[Stored data]
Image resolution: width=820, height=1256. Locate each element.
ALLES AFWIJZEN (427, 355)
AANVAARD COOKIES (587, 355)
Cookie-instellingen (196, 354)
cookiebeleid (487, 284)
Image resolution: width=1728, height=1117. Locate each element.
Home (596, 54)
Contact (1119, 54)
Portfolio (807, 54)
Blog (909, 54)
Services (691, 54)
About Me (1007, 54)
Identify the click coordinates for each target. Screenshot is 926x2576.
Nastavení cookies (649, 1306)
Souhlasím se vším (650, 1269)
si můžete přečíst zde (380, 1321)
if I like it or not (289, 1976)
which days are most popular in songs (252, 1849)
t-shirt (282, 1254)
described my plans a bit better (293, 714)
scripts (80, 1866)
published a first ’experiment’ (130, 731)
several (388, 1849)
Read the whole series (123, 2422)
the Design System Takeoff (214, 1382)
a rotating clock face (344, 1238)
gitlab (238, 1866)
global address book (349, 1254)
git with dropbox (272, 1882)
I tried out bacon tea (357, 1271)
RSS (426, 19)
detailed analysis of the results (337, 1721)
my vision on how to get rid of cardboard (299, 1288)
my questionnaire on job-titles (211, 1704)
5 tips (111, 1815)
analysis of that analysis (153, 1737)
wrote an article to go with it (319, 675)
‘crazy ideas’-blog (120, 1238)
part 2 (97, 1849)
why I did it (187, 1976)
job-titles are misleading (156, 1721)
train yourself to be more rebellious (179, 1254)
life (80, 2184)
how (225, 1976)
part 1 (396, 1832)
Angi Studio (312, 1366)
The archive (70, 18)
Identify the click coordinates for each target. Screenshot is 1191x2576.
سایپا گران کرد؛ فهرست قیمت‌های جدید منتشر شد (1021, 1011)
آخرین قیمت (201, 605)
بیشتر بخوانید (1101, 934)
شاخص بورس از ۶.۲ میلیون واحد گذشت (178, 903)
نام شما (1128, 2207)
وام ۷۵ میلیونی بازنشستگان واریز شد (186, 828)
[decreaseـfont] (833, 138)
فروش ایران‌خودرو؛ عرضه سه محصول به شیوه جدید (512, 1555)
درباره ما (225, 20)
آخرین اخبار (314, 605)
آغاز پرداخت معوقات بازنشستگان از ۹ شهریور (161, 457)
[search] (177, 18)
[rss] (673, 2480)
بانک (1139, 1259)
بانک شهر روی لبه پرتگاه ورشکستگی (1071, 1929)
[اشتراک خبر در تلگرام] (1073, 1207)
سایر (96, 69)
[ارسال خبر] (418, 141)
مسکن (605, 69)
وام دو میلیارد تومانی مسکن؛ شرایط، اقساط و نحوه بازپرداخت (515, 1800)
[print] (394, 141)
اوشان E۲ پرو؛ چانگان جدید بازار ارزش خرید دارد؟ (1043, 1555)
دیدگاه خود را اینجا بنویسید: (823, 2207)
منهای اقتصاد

Task brief:
Extract the first line above and each line after it up to and including the one with "Blog (909, 54)", please, exactly and with nothing else.

Task output:
Image resolution: width=820, height=1256. Locate each element.
ALLES AFWIJZEN (427, 355)
AANVAARD COOKIES (587, 355)
Cookie-instellingen (196, 354)
cookiebeleid (487, 284)
Image resolution: width=1728, height=1117. Locate each element.
Home (596, 54)
Contact (1119, 54)
Portfolio (807, 54)
Blog (909, 54)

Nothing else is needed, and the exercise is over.